Texte proposé
Ceci malgré un indice de croissance économique plus élevé qu’ailleurs, et des louanges régulières adressées par la Commission européenne et les milieux de la finance à la Pologne, « le seul pays de l’UE qui n’a pas connu la crise ». Citant les données de l’Office polonais des statistiques GUS, le quotidien Rzeczpospolita du 31.05.2013 écrit [6]: « Malgré la croissance de l’économie, le nombre de ceux qui vivent dans une misère extrême ne baisse pas. Ils sont 2,1 mln, dont 700 mille enfants. Cette année, la situation peut même empirer. » La situation s’aggrave concernant le chômage, avec « 2,25 mln de personnes enregistrées dans les agences de l’emploi, soit un taux de 14 %. ». Les plus touchés sont les jeunes : « le taux de chômage dans la tranche d’âge 15-25 ans approche les 30 % ». A quoi il faut ajouter 1,5 mln de chômeurs qui sont partis travailler à l’Ouest, notamment en Grande Bretagne, en Allemagne, en France et au Benelux. Chiffre officiel, qui ne tient pas compte de ceux qui travaillent au noir ou restent sans travail et souvent deviennent des SDF. C’est la plus grosse vague d’émigration économique des travailleurs polonais depuis les années trente du XXe siècle, où ils étaient par exemple 1,3 mln à venir en France chercher du travail dans les mines et les aciéries du Nord et de la Lorraine.
Ajoutons à cela que, selon le syndicat « Solidarność », on estime à env. 8 millions le nombre personnes ayant des emplois précaires, que l’on appelle en Pologne « contrats-poubelle », soit presque la moitié de ceux qui ont un travail (15,3 mln en 2012).[7] En 2009, le nombre de ces contrats de travail précaires en Pologne fut le plus élevé de toute l’UE. Ce problème est devenu un véritable fléau social, à tel point que désormais tous les syndicats et plusieurs partis politiques mènent une campagne pour les interdire.
Le même quotidien commente également les chiffres du dernier rapport de l’Unicef, selon lequel « 20% d’enfants en Pologne vivent en dessous des standards communément admis dans les pays développés. La situation des enfants est pire que chez nous seulement dans quatre pays de l’Union : au Portugal, en Roumanie, en Lettonie et en Hongrie. »
…et expulsions
Visiblement, la croissance économique tant exaltée profite surtout aux classes supérieures et moyennes, c’est-à-dire à une minorité qui a largement profité des politiques néo-libérales de privatisations, restructurations et licenciements massifs menées depuis 1989. L’envers du décors, c’est le phénomène croissant de pauvreté, de pauvreté extrême, de précarité, d’exclusion et d’expulsions à la rue des familles les plus pauvres.
Les expulsions ont démarré à grande échelle à partir de l’an 2000, avec le vote d’une loi autorisant les expulsions dites « à la rue » (c’est-à-dire sans relogement) des familles ayant des retards dans le paiement de leur loyer. Détail significatif : cette loi a été votée grâce à l’Alliance de la gauche démocratique (SLD) au pouvoir à l’époque, successeur de l’ancien parti « communiste » auto-dissout en 1990, après son effondrement historique face à « Solidarność ». Cela faisait partie de la conversion de toute la nomenklatura « communiste » aux délices du capitalisme le plus sauvage. Il s’agissait surtout de logements communaux, logements d’entreprise et autres logements sociaux, dénationalisés et privatisés depuis 1989, et où les nouveaux-riches devenus propriétaires ont doublé ou triplé les loyers.

Jeu de données
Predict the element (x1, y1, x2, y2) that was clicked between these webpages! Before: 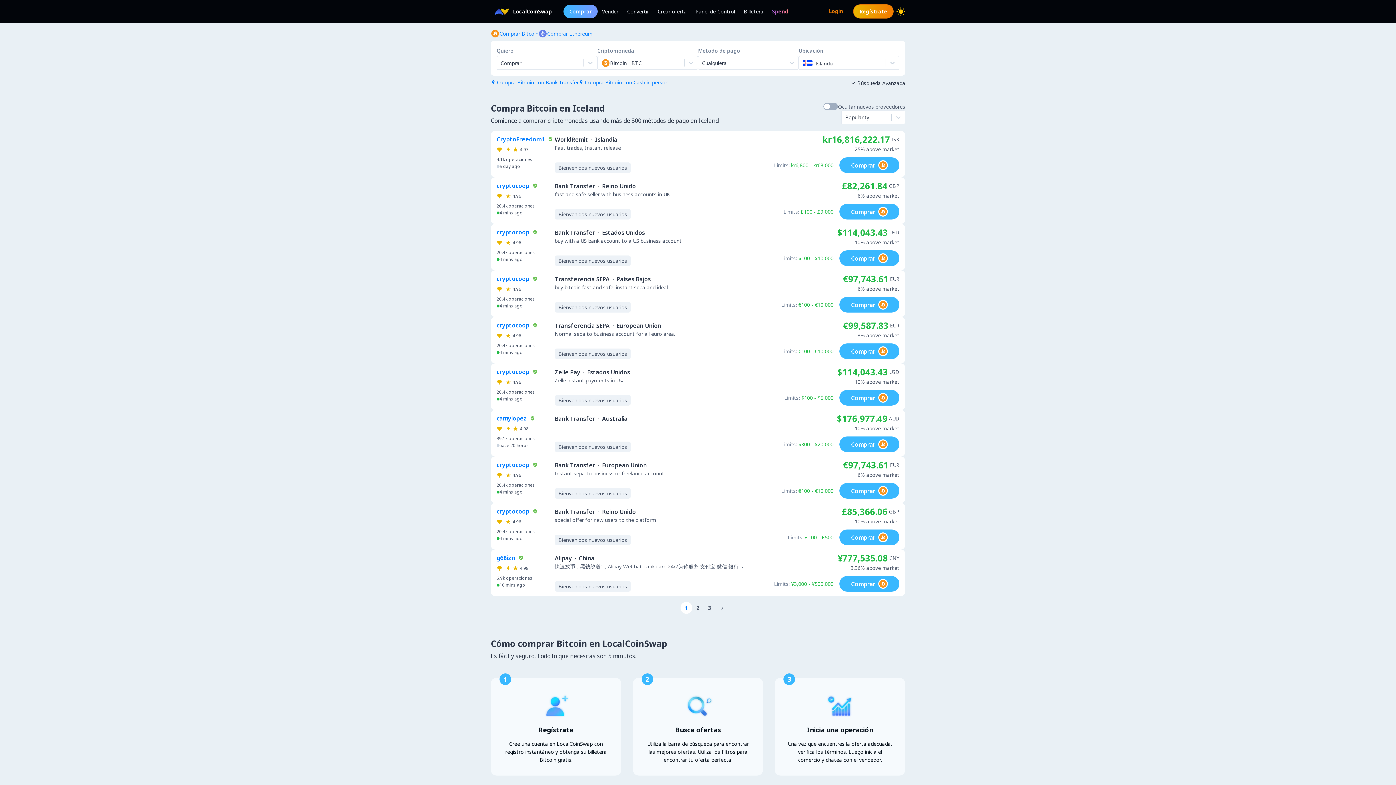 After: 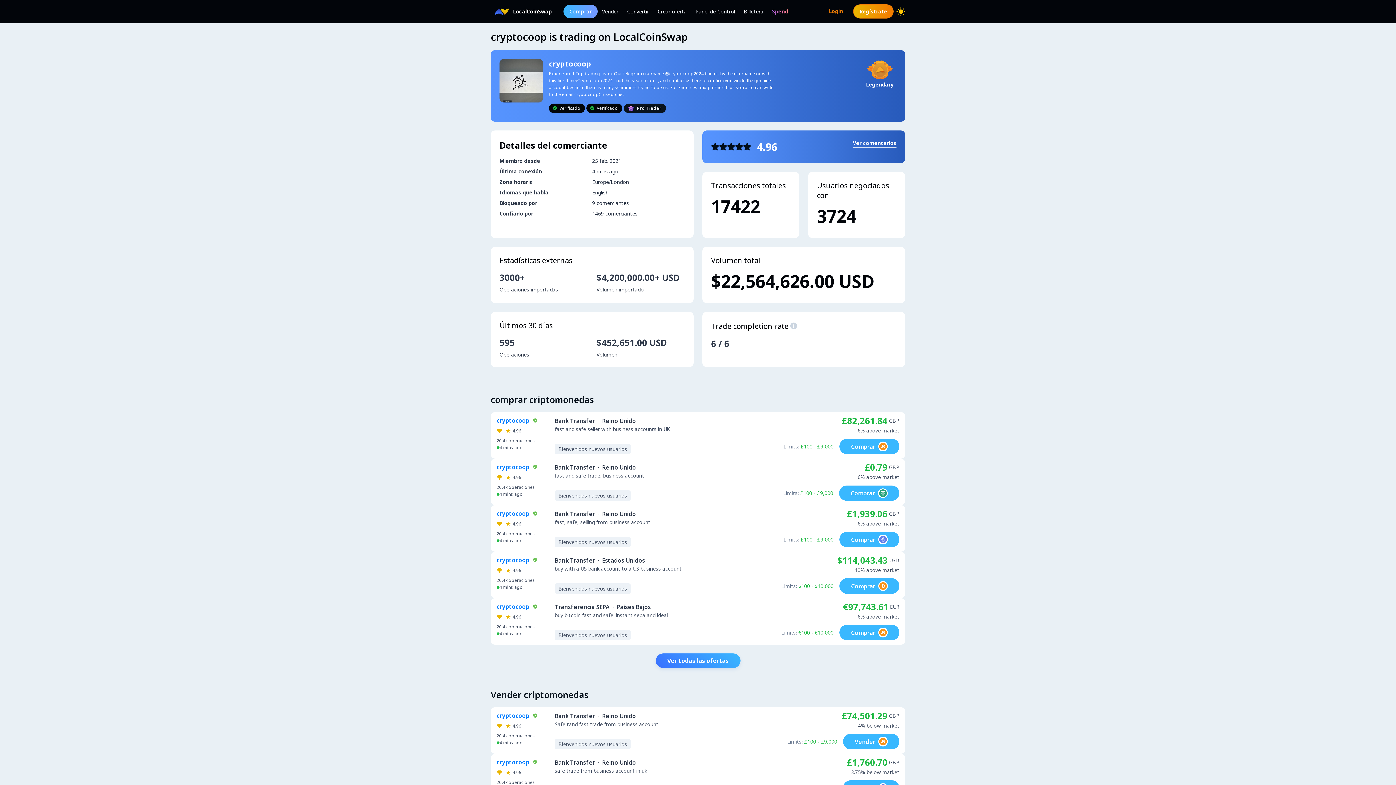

Exercices
**1)** Dans le texte sur la pauvreté en Pologne, quels pays de l'Union sont cités comme ceux où la situation des enfants est pire qu'en Pologne, selon le rapport de l'Unicef ?
**2)** Reproduisez fidèlement, dans le texte sur la pauvreté en Pologne, la portion allant de « Ajoutons à cela » jusqu'à « pour les interdire. ».

Réponses
**1)** Le Portugal, la Roumanie, la Lettonie et la Hongrie.

**2)**
Ajoutons à cela que, selon le syndicat « Solidarność », on estime à env. 8 millions le nombre personnes ayant des emplois précaires, que l’on appelle en Pologne « contrats-poubelle », soit presque la moitié de ceux qui ont un travail (15,3 mln en 2012).[7] En 2009, le nombre de ces contrats de travail précaires en Pologne fut le plus élevé de toute l’UE. Ce problème est devenu un véritable fléau social, à tel point que désormais tous les syndicats et plusieurs partis politiques mènent une campagne pour les interdire.